First step in painting your armor is to find a nice, flat place outside that's out of the path of the wind and sun. The next step is to lay down enough newspaper to cover Mount Rushmore at least three times over. (The first coating of your armor will be made using spray paint, which you don't want to be getting it all over the place.) There are many different kinds of spray paint, of course, but the kind I prefer to use is Testor's model spray paint. For steel/silver armor, I sometimes like to use chrome spray paint which can be found in fine automotive departments everywhere. Of course, automotive paints --being paints that were designed to go on flexible surfaces like fenders--are a good choice to use when painting your armor, but I prefer the Testor's. (Whatever paint you use, make sure it's compatible with polystyrene. Test it on a scrap of your plastic sheeting if you're unsure how the two will react together.)

Before you apply paint to your armor piece, make sure the surface of said piece is completely clean and free of globs or strings of hotglue. You may have to go over the surface of the armor with a damp cloth. You can scrape stubborn gluespots off the surface of your armor, although this might leave streaks. If you want to smooth over a dirty or scratched section of your armor, you can use special hobby sandpaper, usually sold in craft stores in the model section. Since the plastic sheeting you're working with is pure polystyrene --the exact same stuff model cars and planes are made out of-- this sandpaper works really well on it. (Of course, your best bet is to just be careful and not randomly dribble glue all over the surface of your armor so such sanding and cleaning will not be necessary...)

Lay down your armor piece onto the newspaper and then begin coating it with the paint, taking care not to breathe in any of the fumes or to accidentally spray it all over yourself so you wind up looking like Shirley Eaton in that Goldfinger movie.
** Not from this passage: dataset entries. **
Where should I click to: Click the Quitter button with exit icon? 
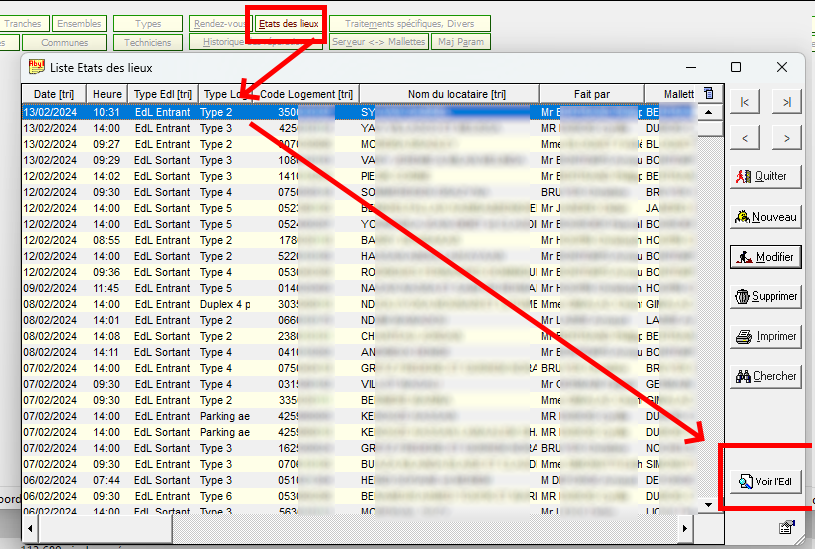pos(765,176)
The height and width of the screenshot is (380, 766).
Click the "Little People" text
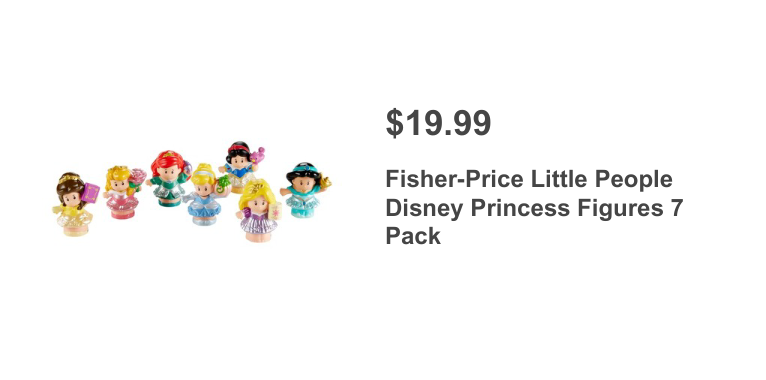point(602,179)
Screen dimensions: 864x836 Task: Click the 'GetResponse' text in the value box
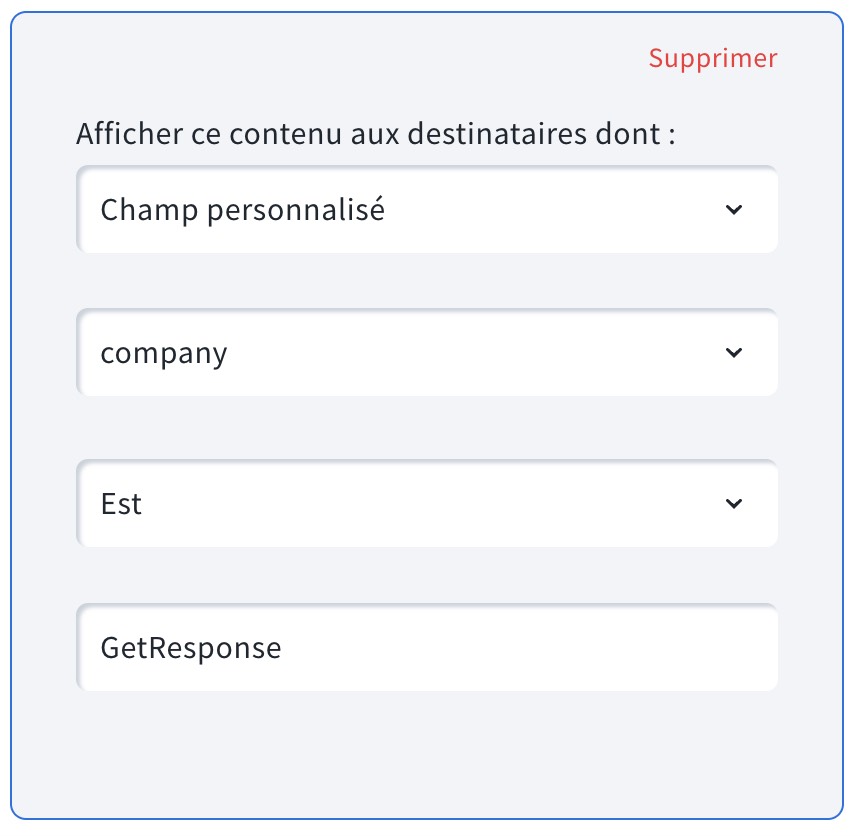[x=191, y=648]
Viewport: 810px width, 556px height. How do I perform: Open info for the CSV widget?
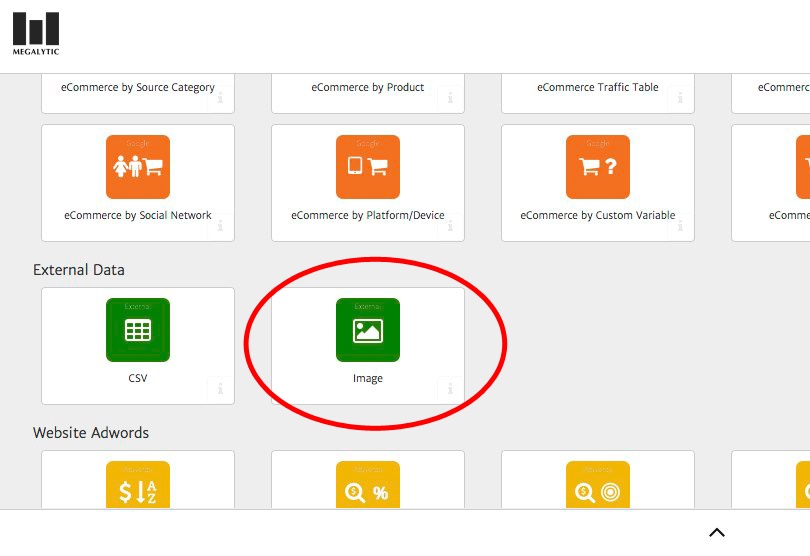(x=220, y=389)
Spray evenly, making sure you give the piece an adequate coating from all directions. Don't spray too much paint at once. Several light coatings of paint are preferable to one heavy, dripping coat.

As I mentioned before, you want to keep your piece out of the path of the wind, so dust, twigs and other debris don't get blown onto it. Also, make sure your armor (or prop or weapon, or whatever it is you made using this method) is set in a place where it's shady. Styrene and hotglue are both thermo-sensitive, meaning they can melt when subjected to prolonged heat, (like... oh...that given off by the sun, fr'instance...) It doesn't take long for the spray paint to dry. Once it has, you can then begin fine detailing the piece. I prefer to use Testor's enamel paint --the kind that comes in the small bottles--for this step. Remember to shake the bottle of paint thoroughly before you open it, and keep in mind that this sort of paint will NOT wash out with water. (If you want to reuse your brushes, you should buy a bottle of brush cleaner or paint thinner to wash them in. Also, buy model brushes--don't use soft or natural fiber brushes as the hair will fall out and get all over the piece as you paint it.) This kind of paint is dangerous to breathe so, if you're working with it indoors, make sure you do so in a well-ventilated area, (near an open window, or in a vent hood if you're lucky enough to have one...)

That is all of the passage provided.